Filme do dia (222/2021) - "Obsessão", de Luchino Visconti, 1943 - O andarilho Gino (Massimo Girotti) bate à porta da carente Giovanna (Clara Calamai), que vive um casamento infeliz com Bragana (Juan de Landa). Imediatamente surge um interesse entre o sem teto e a bela mulher, mas a presença do marido torna-se um entrave para o romance.

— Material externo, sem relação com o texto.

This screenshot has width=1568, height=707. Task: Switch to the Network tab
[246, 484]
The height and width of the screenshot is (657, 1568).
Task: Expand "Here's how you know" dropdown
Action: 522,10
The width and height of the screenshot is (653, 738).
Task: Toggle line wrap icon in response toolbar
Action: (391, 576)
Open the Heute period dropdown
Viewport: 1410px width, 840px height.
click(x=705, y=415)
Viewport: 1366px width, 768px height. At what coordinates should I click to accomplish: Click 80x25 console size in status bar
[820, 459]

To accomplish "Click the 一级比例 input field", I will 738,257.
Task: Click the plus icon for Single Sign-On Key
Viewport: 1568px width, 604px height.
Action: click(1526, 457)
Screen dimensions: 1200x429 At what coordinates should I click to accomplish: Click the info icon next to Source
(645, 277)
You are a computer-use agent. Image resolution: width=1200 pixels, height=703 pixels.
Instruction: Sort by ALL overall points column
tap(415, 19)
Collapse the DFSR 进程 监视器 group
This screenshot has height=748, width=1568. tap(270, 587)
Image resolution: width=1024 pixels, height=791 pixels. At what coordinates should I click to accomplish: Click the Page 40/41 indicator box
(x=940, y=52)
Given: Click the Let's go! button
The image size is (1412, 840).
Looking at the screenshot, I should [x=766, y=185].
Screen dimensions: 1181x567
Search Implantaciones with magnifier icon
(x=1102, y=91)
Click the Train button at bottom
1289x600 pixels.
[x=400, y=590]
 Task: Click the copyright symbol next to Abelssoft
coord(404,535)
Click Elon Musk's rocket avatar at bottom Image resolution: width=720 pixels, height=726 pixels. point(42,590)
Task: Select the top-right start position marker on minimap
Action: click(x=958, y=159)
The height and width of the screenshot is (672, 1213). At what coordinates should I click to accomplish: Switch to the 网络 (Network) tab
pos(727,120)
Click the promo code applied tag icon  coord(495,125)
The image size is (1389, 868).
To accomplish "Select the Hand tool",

A primeira obra do mestre Visconti foi essa adaptação não autorizada do romance "O Destino Bate à sua Porta", de James M. Cain. Considerado como um prenúncio do neo-realismo italiano, movimento que se consolidaria com o excepcional "Roma, Cidade Aberta" (1944), o filme guarda uma proximidade do movimento tanto pela estética (uso de locações reais e contraponto ao esteticismo fascista ao extrair poesia da imperfeição e pobreza), quanto pela temática (aproveitamento de assuntos controversos e um leve sopro de questões sociais, o que seria amplamente explorado posteriormente pelo neo-realismo). Apesar de ser uma obra de estreia, o filme já mostrava o talento do diretor, o que desabrocharia definitivamente em sua obra seguinte "A Terra Treme" (1948), esta completamente inserida no neo-realismo. Ainda sob o regime fascista de Mussolini, a obra trata de temas considerados escandalosos para a época como relacionamento extraconjugal, relações homoafetivas e prostituição, fazendo uso de muita tensão sexual ao longo da narrativa, inclusive entre os personagens Gino e Spaniard. A narrativa é linear em ritmo moderado, porém irregular, mormente por algumas cenas alongadas que poderiam ter sido suprimidas ou, ao menos, "enxugadas", o que tornaria a obra mais "redondinha". A fotografia P&B é marcada e crua, com planos ricos e sofisticados e alguns movimentos de câmera ousados que "passeiam" pela cena, auxiliando na formação de clima. A atmosfera é tensa e o desfecho profundamente pessimista, outro ponto que destoa demais da natural condução das obras de viés fascista, sempre grandiloquentes, otimistas e em tom "elevado". A dupla central - Clara Calamai e Massimo Girotti - estão exemplares em seus papeis. Clara Calamai impõe uma interpretação discreta, porém forte, apoiada em uma expressividade facial contida no início e bem mais evidente ao final graças ao desenrolar da trama; Massimo Girotti, por sua vez, interpreta um Gino bem mais tenso e contraditório; o personagem é complexo, bem mais "sanguíneo" que a romântica Giovanna, e o ator consegue imprimir emoções profundas ao personagem. No elenco, ainda, Juan de Landa como Bragana e Elio Marcusso como Spaniard, esse último responsável pelo sutil viés homoafetivo da obra. Ainda que a obra não seja irretocável como outras do diretor, é impressionante para uma estreia e continua sendo um grande filme para a história do cinema. Vale muitíssimo à pena e para quem se considera um cinéfilo, obrigatória. Recomendo demais!